日銀総裁の条件は「通貨マフィアに顔が利くこと」 “ポスト黒田”最有力候補に浮上した男とは?

森岡 英樹 2019年12月17日

 アジア開発銀行(ADB)次期総裁に内閣官房参与の浅川雅嗣・前財務官(61)が選出された。中尾武彦総裁の後任で来年1月に就任する。

浅川雅嗣氏[アジア開発銀行次期総裁]=アジア開発銀行提供

 ADBは1966年の創設以来、米国と並んで最も出資している日本が10代続けて総裁を輩出している。

 今回の総裁選に出馬したのは浅川氏のみで、事実上無投票で選出された。

 浅川氏は静岡県生まれ。1981年に東大経済学部を卒業し、大蔵省(現財務省)に入省。プリンストン大に留学し、国際通貨基金(IMF)への出向も含め、国際金融や租税畑を歩んだ。2008年に麻生太郎総理(当時)秘書官を務め、11年には日本人として初めて経済協力開発機構(OECD)租税委員会の議長に就き、15年に財務官に昇格した。

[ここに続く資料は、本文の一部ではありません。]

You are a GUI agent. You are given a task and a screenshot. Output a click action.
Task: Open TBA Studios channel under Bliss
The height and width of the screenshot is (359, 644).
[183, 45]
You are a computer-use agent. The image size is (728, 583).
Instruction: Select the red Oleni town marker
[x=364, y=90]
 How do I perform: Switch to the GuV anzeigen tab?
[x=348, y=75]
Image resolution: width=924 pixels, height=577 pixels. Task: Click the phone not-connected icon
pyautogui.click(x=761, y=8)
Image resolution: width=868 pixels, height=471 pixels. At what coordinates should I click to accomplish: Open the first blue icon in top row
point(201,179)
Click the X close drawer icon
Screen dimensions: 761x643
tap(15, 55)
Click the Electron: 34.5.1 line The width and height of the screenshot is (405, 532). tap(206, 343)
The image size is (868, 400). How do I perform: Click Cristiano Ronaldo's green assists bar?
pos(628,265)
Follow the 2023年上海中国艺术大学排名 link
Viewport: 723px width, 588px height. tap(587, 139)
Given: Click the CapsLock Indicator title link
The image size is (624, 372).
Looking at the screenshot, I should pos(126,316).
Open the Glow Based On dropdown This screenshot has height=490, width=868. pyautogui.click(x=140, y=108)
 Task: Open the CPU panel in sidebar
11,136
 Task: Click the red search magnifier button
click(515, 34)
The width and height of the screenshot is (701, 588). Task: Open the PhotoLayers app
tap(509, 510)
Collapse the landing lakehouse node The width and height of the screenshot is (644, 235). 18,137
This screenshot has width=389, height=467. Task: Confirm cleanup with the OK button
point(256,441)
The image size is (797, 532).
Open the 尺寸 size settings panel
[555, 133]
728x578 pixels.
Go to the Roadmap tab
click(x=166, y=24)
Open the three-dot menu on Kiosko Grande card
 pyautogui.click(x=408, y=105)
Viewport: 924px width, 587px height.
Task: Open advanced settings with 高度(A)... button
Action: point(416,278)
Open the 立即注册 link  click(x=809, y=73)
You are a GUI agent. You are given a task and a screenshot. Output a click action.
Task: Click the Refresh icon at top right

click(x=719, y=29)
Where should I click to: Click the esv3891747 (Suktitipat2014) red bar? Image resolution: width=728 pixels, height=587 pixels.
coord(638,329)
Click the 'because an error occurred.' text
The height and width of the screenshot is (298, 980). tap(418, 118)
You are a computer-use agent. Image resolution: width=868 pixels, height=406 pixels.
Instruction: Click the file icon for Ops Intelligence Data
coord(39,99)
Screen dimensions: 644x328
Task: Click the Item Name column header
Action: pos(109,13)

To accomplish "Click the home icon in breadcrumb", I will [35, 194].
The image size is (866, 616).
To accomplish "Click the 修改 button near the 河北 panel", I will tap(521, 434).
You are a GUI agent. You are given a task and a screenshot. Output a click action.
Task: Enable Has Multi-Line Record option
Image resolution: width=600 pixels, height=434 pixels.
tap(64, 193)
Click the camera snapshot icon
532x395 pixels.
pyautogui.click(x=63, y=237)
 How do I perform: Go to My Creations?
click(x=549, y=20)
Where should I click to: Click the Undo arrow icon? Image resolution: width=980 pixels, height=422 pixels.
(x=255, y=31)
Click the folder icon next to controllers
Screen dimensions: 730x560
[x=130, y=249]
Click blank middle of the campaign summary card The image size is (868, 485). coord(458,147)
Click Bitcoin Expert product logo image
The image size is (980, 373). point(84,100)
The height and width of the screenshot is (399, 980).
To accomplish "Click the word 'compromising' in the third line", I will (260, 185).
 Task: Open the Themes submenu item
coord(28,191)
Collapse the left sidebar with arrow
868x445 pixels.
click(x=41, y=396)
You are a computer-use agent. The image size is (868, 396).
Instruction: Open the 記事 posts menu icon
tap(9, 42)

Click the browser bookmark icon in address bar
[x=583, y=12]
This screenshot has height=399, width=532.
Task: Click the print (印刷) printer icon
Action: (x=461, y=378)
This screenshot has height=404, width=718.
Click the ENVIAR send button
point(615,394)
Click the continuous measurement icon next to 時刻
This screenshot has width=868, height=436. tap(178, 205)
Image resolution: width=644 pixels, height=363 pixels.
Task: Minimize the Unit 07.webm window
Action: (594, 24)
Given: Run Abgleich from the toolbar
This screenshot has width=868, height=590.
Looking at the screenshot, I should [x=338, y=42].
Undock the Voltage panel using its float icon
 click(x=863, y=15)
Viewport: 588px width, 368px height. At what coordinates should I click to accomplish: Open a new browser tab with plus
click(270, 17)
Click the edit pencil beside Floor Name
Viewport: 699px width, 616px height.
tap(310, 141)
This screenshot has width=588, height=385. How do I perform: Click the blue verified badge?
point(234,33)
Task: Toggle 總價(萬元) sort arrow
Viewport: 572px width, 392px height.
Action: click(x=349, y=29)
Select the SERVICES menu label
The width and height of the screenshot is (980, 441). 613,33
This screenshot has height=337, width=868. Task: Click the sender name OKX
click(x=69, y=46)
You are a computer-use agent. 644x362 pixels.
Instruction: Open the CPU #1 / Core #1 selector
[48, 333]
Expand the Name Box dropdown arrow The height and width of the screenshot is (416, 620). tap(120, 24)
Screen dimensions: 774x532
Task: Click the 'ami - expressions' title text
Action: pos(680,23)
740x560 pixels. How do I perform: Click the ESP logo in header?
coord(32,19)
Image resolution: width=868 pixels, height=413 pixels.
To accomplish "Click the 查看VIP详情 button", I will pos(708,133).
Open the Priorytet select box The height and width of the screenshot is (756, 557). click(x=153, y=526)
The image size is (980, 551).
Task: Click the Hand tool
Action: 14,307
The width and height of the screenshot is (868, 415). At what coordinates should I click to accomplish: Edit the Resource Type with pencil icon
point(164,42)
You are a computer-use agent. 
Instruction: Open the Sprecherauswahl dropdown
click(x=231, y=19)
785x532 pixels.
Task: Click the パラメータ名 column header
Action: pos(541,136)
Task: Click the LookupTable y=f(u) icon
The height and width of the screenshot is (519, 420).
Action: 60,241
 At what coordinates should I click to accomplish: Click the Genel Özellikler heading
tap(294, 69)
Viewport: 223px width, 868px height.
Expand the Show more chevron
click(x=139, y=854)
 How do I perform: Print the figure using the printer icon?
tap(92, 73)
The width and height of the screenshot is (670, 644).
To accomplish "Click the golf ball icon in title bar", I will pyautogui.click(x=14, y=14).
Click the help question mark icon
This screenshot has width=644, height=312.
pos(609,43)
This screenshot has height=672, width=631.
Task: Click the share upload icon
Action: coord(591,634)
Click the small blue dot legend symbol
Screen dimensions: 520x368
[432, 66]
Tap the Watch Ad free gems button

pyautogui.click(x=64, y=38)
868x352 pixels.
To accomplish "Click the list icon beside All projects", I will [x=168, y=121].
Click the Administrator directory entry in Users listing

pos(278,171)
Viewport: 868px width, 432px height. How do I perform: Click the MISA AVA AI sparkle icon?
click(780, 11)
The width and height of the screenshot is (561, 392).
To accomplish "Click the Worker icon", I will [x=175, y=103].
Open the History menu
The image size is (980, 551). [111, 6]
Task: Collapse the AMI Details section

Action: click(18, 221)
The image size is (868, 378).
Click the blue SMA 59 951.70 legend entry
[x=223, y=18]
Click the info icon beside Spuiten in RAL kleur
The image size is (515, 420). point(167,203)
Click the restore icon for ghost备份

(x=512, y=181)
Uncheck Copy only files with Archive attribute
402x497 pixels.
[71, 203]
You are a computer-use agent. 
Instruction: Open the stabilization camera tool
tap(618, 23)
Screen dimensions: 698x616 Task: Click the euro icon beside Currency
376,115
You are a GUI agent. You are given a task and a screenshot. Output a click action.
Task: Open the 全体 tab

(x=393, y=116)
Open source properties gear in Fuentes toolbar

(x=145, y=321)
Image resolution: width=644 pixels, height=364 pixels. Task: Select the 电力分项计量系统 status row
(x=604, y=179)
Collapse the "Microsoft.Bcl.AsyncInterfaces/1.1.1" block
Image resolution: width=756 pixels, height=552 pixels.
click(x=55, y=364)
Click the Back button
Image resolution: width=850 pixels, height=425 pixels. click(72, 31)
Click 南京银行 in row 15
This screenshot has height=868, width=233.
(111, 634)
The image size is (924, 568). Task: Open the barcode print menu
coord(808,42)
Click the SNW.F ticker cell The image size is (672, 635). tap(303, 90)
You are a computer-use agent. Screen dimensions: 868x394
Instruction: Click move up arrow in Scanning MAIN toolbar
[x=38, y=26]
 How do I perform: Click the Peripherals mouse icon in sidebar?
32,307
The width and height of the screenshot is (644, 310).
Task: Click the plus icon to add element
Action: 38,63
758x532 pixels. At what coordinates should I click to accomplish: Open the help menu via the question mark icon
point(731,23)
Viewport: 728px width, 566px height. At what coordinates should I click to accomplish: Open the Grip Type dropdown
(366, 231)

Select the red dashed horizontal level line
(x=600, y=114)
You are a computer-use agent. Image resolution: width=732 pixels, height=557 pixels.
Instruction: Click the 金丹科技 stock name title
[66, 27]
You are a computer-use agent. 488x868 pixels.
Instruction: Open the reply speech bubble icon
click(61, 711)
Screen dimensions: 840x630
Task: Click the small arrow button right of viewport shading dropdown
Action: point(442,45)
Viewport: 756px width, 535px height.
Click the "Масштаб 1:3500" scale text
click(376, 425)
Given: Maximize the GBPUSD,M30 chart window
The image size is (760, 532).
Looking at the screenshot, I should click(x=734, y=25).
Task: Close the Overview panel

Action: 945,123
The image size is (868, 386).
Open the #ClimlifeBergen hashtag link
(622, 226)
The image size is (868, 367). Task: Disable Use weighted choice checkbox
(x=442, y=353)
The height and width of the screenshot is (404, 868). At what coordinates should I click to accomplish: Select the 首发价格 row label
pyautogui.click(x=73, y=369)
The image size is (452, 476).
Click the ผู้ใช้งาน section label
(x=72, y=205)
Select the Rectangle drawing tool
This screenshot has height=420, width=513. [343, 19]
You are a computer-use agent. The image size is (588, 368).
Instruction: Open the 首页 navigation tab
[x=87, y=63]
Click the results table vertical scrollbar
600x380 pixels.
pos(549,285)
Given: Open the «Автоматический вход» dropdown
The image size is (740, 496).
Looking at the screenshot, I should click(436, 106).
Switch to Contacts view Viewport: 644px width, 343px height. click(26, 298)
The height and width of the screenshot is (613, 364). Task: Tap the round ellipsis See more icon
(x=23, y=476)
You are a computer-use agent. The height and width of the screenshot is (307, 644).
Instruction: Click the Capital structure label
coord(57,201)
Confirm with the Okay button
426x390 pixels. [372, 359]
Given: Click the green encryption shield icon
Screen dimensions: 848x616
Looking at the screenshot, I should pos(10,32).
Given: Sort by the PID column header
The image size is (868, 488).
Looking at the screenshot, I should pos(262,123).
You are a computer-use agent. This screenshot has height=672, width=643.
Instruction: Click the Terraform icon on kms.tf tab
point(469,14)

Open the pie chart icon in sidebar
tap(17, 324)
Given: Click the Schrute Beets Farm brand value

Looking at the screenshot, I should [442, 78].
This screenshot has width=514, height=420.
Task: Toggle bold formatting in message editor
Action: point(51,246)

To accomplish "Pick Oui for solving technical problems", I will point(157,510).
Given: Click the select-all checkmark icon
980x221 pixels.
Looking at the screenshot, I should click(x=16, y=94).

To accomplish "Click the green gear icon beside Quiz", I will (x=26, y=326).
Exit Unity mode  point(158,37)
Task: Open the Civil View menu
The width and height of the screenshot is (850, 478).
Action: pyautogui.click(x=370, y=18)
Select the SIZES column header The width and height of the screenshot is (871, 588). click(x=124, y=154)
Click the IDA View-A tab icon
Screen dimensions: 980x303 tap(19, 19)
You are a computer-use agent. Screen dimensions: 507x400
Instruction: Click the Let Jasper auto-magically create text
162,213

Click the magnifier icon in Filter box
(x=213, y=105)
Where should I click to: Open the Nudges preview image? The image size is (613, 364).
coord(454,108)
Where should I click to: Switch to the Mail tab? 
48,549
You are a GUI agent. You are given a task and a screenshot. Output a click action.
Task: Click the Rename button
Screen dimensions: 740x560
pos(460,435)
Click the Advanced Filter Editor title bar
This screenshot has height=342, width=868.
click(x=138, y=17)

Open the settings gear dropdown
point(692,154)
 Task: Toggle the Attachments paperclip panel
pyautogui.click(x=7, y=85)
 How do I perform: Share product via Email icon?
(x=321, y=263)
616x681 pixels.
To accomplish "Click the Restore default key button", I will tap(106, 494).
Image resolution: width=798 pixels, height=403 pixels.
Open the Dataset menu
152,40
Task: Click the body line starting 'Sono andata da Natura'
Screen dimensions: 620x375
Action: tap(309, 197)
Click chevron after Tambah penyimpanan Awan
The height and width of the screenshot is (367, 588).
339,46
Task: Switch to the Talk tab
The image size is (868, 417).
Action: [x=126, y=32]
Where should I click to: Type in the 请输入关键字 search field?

「麻生財務大臣の懐刀で、財務官は通常1、2年で交代するが、異例の4年に及んだ。サービス精神が旺盛で、海外の金融当局者や中央銀行関係者からも慕われています」(財務省関係者)

 幼い頃にモーツァルト「フルート四重奏曲」に魅せられたという浅川氏。中高時代にブラスバンドで鍛えたフルート演奏で、海外要人が集まる場を盛り上げてきた。

「OECD租税委員会議長時代には初の幹部会議をパリ郊外の古城で開催。ディナーでは日本からカラオケCDを持ち込み、フルート演奏を30分間も披露し、喝采を浴びました」(同前)

 17年5月に横浜市で開催されたADBの年次総会でも、ホスト役としてフルート演奏を披露している。

 

次期日銀総裁の条件とは?

 そんな浅川氏には、早くもこんな声があがっている。

「次期日銀総裁の条件は、通貨マフィアの中で顔が利くこと。浅川氏はその最有力候補であることは間違いない」(大手金融機関トップ)

 黒田東彦・日銀総裁(75)も、浅川氏と同じく財務官、ADB総裁を歴任した。

「黒田氏は当初ダークホースだったが、最後は通貨マフィアとしての顔の広さと海外要人とのコミュニケーション力が決め手となりました」(市場関係者)

 近年、日銀総裁は日銀出身者か財務省OBが就いてきた。浅川氏とともに有力視されるのが、雨宮正佳・日銀副総裁(64)。浅川氏とは、為替が急変動した際の緊急会合でよく顔を合わせた間柄でもある。

「雨宮氏は日銀生え抜きのエースで、若い頃から海外の中央銀行関係者や金融機関幹部と親交を深めてきた。下戸だが、政治の人脈もあり、野心家です。一方で、家族を看病するために閑職異動を願い出た、情の人でもある」(日銀関係者)

 黒田総裁の任期は23年4月まで。早くもポスト黒田レースの号砲が鳴った。